Action item: Could you give the records below again exactly as they stand?

Task input:
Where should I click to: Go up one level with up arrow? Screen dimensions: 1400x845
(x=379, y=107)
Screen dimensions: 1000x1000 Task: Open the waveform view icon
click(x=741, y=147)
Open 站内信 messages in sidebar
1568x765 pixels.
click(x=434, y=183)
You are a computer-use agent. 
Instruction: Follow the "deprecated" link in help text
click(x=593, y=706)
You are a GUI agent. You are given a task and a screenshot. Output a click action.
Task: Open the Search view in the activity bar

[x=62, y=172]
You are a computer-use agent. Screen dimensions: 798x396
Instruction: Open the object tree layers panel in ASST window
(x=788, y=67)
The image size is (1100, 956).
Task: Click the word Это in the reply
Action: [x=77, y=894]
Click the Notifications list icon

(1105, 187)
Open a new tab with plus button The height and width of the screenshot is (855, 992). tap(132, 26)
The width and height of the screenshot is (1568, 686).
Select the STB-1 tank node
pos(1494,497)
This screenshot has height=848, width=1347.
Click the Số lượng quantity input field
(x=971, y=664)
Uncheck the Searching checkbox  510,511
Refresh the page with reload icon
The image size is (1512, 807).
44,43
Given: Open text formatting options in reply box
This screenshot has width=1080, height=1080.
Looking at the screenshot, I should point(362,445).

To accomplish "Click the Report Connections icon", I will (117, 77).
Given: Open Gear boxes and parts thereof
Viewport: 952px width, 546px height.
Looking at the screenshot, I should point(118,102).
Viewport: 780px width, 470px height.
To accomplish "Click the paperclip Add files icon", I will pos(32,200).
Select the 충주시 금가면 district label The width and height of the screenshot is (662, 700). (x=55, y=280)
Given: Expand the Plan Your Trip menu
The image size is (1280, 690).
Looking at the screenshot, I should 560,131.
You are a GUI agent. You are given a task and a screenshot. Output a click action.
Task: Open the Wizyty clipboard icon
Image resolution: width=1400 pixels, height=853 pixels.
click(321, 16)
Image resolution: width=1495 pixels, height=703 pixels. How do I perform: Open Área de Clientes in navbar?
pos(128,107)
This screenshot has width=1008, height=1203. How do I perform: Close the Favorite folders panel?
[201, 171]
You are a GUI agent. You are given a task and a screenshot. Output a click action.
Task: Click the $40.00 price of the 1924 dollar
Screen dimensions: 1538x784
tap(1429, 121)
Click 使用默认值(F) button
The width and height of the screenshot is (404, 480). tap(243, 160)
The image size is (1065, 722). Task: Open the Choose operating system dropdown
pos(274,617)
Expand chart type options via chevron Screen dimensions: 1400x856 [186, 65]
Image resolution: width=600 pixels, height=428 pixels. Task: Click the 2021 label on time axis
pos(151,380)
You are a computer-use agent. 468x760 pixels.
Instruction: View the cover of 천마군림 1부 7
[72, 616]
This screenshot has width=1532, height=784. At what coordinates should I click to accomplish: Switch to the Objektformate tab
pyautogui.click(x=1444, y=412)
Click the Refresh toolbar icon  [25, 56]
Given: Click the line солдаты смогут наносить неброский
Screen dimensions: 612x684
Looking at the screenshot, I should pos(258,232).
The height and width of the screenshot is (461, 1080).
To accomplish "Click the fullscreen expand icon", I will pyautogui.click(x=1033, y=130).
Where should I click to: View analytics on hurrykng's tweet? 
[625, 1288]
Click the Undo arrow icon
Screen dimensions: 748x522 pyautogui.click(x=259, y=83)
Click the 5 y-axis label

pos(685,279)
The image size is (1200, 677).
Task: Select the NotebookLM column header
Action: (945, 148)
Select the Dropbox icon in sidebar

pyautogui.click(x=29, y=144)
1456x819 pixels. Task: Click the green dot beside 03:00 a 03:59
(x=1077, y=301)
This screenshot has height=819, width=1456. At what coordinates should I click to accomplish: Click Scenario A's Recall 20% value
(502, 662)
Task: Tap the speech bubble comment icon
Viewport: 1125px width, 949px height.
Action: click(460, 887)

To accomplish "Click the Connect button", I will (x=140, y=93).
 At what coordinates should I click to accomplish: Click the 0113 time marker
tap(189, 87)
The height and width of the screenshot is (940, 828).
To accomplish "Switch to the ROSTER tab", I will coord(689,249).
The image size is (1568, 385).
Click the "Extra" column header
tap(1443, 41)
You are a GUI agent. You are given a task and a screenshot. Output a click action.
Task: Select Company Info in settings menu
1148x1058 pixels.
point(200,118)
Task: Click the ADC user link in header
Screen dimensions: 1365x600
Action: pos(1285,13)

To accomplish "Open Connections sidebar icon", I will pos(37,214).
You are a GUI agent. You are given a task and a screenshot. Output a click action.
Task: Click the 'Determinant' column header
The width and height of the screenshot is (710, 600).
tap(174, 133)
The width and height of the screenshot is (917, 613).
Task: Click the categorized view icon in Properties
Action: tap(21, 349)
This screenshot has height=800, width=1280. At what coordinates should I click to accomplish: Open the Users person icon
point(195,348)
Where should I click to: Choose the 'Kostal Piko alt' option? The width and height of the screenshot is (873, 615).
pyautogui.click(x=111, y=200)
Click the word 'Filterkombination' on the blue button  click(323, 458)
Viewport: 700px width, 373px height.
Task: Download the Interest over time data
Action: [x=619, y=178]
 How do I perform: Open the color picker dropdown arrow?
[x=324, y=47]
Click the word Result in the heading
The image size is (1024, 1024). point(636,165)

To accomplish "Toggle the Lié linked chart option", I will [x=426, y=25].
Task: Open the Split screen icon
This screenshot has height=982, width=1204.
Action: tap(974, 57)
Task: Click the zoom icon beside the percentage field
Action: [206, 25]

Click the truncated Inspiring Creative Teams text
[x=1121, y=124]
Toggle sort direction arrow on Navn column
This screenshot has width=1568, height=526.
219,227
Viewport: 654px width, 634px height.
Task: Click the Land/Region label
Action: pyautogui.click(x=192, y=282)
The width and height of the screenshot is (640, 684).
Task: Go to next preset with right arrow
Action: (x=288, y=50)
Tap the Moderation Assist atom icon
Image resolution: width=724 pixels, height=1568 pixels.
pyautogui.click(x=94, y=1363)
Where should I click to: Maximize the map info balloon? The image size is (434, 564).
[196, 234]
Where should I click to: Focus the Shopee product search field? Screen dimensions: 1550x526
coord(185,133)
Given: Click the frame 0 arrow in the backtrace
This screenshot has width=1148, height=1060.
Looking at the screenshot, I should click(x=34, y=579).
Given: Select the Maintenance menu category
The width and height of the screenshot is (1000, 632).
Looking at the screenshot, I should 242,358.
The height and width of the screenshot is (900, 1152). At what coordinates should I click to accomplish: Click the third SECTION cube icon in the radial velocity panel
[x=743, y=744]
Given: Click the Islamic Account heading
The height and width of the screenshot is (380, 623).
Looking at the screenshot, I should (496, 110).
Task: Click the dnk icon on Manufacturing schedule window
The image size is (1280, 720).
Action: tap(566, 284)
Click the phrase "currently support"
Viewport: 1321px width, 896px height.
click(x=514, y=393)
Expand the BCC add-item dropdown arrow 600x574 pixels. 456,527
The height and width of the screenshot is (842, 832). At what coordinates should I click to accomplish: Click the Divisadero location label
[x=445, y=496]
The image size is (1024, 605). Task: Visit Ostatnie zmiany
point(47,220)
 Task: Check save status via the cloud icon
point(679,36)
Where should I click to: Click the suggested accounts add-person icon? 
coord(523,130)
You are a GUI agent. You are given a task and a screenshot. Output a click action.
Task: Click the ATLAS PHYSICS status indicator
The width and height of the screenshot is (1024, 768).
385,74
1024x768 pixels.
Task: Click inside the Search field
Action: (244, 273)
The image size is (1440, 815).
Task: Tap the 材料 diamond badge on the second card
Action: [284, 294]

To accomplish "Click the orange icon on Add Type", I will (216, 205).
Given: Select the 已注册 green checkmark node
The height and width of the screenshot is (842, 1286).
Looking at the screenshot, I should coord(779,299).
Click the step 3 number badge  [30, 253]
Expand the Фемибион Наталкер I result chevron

Task response:
Where should I click to: Go up one level with up arrow? Screen dimensions: 1400x845
(x=379, y=107)
Screen dimensions: 1000x1000 Task: Open the waveform view icon
click(x=741, y=147)
Open 站内信 messages in sidebar
1568x765 pixels.
click(x=434, y=183)
You are a computer-use agent. 
Instruction: Follow the "deprecated" link in help text
click(x=593, y=706)
You are a GUI agent. You are given a task and a screenshot. Output a click action.
Task: Open the Search view in the activity bar

[x=62, y=172]
You are a computer-use agent. Screen dimensions: 798x396
Instruction: Open the object tree layers panel in ASST window
(x=788, y=67)
The image size is (1100, 956).
Task: Click the word Это in the reply
Action: [x=77, y=894]
Click the Notifications list icon

(1105, 187)
Open a new tab with plus button The height and width of the screenshot is (855, 992). tap(132, 26)
The width and height of the screenshot is (1568, 686).
Select the STB-1 tank node
pos(1494,497)
This screenshot has height=848, width=1347.
Click the Số lượng quantity input field
(x=971, y=664)
Uncheck the Searching checkbox  510,511
Refresh the page with reload icon
The image size is (1512, 807).
44,43
Given: Open text formatting options in reply box
This screenshot has width=1080, height=1080.
Looking at the screenshot, I should point(362,445).

To accomplish "Click the Report Connections icon", I will (117, 77).
Given: Open Gear boxes and parts thereof
Viewport: 952px width, 546px height.
Looking at the screenshot, I should point(118,102).
Viewport: 780px width, 470px height.
To accomplish "Click the paperclip Add files icon", I will pos(32,200).
Select the 충주시 금가면 district label The width and height of the screenshot is (662, 700). (x=55, y=280)
Given: Expand the Plan Your Trip menu
The image size is (1280, 690).
Looking at the screenshot, I should 560,131.
You are a GUI agent. You are given a task and a screenshot. Output a click action.
Task: Open the Wizyty clipboard icon
Image resolution: width=1400 pixels, height=853 pixels.
click(321, 16)
Image resolution: width=1495 pixels, height=703 pixels. How do I perform: Open Área de Clientes in navbar?
pos(128,107)
This screenshot has width=1008, height=1203. How do I perform: Close the Favorite folders panel?
[201, 171]
You are a GUI agent. You are given a task and a screenshot. Output a click action.
Task: Click the $40.00 price of the 1924 dollar
Screen dimensions: 1538x784
tap(1429, 121)
Click 使用默认值(F) button
The width and height of the screenshot is (404, 480). tap(243, 160)
The image size is (1065, 722). Task: Open the Choose operating system dropdown
pos(274,617)
Expand chart type options via chevron Screen dimensions: 1400x856 [186, 65]
Image resolution: width=600 pixels, height=428 pixels. Task: Click the 2021 label on time axis
pos(151,380)
You are a computer-use agent. 468x760 pixels.
Instruction: View the cover of 천마군림 1부 7
[72, 616]
This screenshot has width=1532, height=784. At what coordinates should I click to accomplish: Switch to the Objektformate tab
pyautogui.click(x=1444, y=412)
Click the Refresh toolbar icon  [25, 56]
Given: Click the line солдаты смогут наносить неброский
Screen dimensions: 612x684
Looking at the screenshot, I should pos(258,232).
The height and width of the screenshot is (461, 1080).
To accomplish "Click the fullscreen expand icon", I will pyautogui.click(x=1033, y=130).
Where should I click to: View analytics on hurrykng's tweet? 
[625, 1288]
Click the Undo arrow icon
Screen dimensions: 748x522 pyautogui.click(x=259, y=83)
Click the 5 y-axis label

pos(685,279)
The image size is (1200, 677).
Task: Select the NotebookLM column header
Action: (945, 148)
Select the Dropbox icon in sidebar

pyautogui.click(x=29, y=144)
1456x819 pixels. Task: Click the green dot beside 03:00 a 03:59
(x=1077, y=301)
This screenshot has height=819, width=1456. At what coordinates should I click to accomplish: Click Scenario A's Recall 20% value
(502, 662)
Task: Tap the speech bubble comment icon
Viewport: 1125px width, 949px height.
Action: click(460, 887)

To accomplish "Click the Connect button", I will (x=140, y=93).
 At what coordinates should I click to accomplish: Click the 0113 time marker
tap(189, 87)
The height and width of the screenshot is (940, 828).
To accomplish "Switch to the ROSTER tab", I will coord(689,249).
The image size is (1568, 385).
Click the "Extra" column header
tap(1443, 41)
You are a GUI agent. You are given a task and a screenshot. Output a click action.
Task: Select Company Info in settings menu
1148x1058 pixels.
point(200,118)
Task: Click the ADC user link in header
Screen dimensions: 1365x600
Action: pos(1285,13)

To accomplish "Open Connections sidebar icon", I will pos(37,214).
You are a GUI agent. You are given a task and a screenshot. Output a click action.
Task: Click the 'Determinant' column header
The width and height of the screenshot is (710, 600).
tap(174, 133)
The width and height of the screenshot is (917, 613).
Task: Click the categorized view icon in Properties
Action: tap(21, 349)
This screenshot has height=800, width=1280. At what coordinates should I click to accomplish: Open the Users person icon
point(195,348)
Where should I click to: Choose the 'Kostal Piko alt' option? The width and height of the screenshot is (873, 615).
pyautogui.click(x=111, y=200)
Click the word 'Filterkombination' on the blue button  click(323, 458)
Viewport: 700px width, 373px height.
Task: Download the Interest over time data
Action: [x=619, y=178]
 How do I perform: Open the color picker dropdown arrow?
[x=324, y=47]
Click the word Result in the heading
The image size is (1024, 1024). point(636,165)

To accomplish "Toggle the Lié linked chart option", I will [x=426, y=25].
Task: Open the Split screen icon
This screenshot has height=982, width=1204.
Action: tap(974, 57)
Task: Click the zoom icon beside the percentage field
Action: [206, 25]

Click the truncated Inspiring Creative Teams text
[x=1121, y=124]
Toggle sort direction arrow on Navn column
This screenshot has width=1568, height=526.
219,227
Viewport: 654px width, 634px height.
Task: Click the Land/Region label
Action: pyautogui.click(x=192, y=282)
The width and height of the screenshot is (640, 684).
Task: Go to next preset with right arrow
Action: (x=288, y=50)
Tap the Moderation Assist atom icon
Image resolution: width=724 pixels, height=1568 pixels.
pyautogui.click(x=94, y=1363)
Where should I click to: Maximize the map info balloon? The image size is (434, 564).
[196, 234]
Where should I click to: Focus the Shopee product search field? Screen dimensions: 1550x526
coord(185,133)
Given: Click the frame 0 arrow in the backtrace
This screenshot has width=1148, height=1060.
Looking at the screenshot, I should click(x=34, y=579).
Given: Select the Maintenance menu category
The width and height of the screenshot is (1000, 632).
Looking at the screenshot, I should 242,358.
The height and width of the screenshot is (900, 1152). At what coordinates should I click to accomplish: Click the third SECTION cube icon in the radial velocity panel
[x=743, y=744]
Given: Click the Islamic Account heading
The height and width of the screenshot is (380, 623).
Looking at the screenshot, I should (496, 110).
Task: Click the dnk icon on Manufacturing schedule window
The image size is (1280, 720).
Action: tap(566, 284)
Click the phrase "currently support"
Viewport: 1321px width, 896px height.
click(x=514, y=393)
Expand the BCC add-item dropdown arrow 600x574 pixels. 456,527
The height and width of the screenshot is (842, 832). At what coordinates should I click to accomplish: Click the Divisadero location label
[x=445, y=496]
The image size is (1024, 605). Task: Visit Ostatnie zmiany
point(47,220)
 Task: Check save status via the cloud icon
point(679,36)
Where should I click to: Click the suggested accounts add-person icon? 
coord(523,130)
You are a GUI agent. You are given a task and a screenshot. Output a click action.
Task: Click the ATLAS PHYSICS status indicator
The width and height of the screenshot is (1024, 768).
385,74
1024x768 pixels.
Task: Click inside the Search field
Action: (244, 273)
The image size is (1440, 815).
Task: Tap the 材料 diamond badge on the second card
Action: [284, 294]

To accomplish "Click the orange icon on Add Type", I will (216, 205).
Given: Select the 已注册 green checkmark node
The height and width of the screenshot is (842, 1286).
Looking at the screenshot, I should coord(779,299).
Click the step 3 number badge  [30, 253]
Expand the Фемибион Наталкер I result chevron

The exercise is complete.